[PATCH v11 13/19] net/pcap: support nanosecond timestamp precision

Stephen Hemminger stephen at networkplumber.org
Fri Jan 30 18:33:26 CET 2026


Enable nanosecond-precision timestamps for both live capture and pcap
file reading.

Replace pcap_open_live() with the pcap_create()/pcap_activate() API,
which allows setting PCAP_TSTAMP_PRECISION_NANO before
activation. Similarly, use pcap_open_offline_with_tstamp_precision()
for reading pcap files. The pcap_pkthdr timestamp field, despite being
declared as struct timeval, actually contains nanoseconds (not
microseconds) when nanosecond precision is requested.

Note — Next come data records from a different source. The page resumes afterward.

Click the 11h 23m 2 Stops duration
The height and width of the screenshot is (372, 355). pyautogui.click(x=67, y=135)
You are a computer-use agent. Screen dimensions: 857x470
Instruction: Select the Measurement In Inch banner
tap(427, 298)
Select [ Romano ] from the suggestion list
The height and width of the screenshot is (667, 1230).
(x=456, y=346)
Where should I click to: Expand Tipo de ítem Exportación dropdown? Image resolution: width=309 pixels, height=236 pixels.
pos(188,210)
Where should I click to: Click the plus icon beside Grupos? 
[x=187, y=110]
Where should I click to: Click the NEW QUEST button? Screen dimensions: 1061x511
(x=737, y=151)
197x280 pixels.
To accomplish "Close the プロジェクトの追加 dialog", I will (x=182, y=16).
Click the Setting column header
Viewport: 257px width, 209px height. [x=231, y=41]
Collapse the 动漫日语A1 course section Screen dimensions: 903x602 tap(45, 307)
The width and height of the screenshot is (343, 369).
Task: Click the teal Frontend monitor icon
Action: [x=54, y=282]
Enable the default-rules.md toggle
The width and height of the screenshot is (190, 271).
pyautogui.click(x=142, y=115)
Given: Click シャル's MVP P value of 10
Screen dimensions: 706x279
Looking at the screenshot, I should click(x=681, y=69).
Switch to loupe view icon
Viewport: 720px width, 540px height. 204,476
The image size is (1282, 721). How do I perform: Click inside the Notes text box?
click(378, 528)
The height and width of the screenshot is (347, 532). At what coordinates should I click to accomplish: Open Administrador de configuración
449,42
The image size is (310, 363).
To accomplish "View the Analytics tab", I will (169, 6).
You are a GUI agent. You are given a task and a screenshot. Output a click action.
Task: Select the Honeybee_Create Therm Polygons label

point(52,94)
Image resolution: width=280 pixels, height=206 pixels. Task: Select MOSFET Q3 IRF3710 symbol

Make receive timestamp offloading conditional: timestamps are now only
written to the mbuf dynamic field when RTE_ETH_RX_OFFLOAD_TIMESTAMP is
enabled. Previously, timestamps were unconditionally added to every
received packet.

Other related changes:
* Defer timestamp dynfield registration from probe to device start,
  and only when timestamp offloading is enabled
* Add read_clock dev_op returning current UTC time
  for timestamp correlation
* Move per-burst timestamp calculation outside the packet loop in
  tx_dumper
* Enable immediate mode and improve error reporting
  in live capture setup

Signed-off-by: Stephen Hemminger <stephen at networkplumber.org>
---
 doc/guides/nics/pcap_ring.rst          |   3 +
 doc/guides/rel_notes/release_26_03.rst |   2 +
 drivers/net/pcap/pcap_ethdev.c         | 145 +++++++++++++++++++------
 3 files changed, 114 insertions(+), 36 deletions(-)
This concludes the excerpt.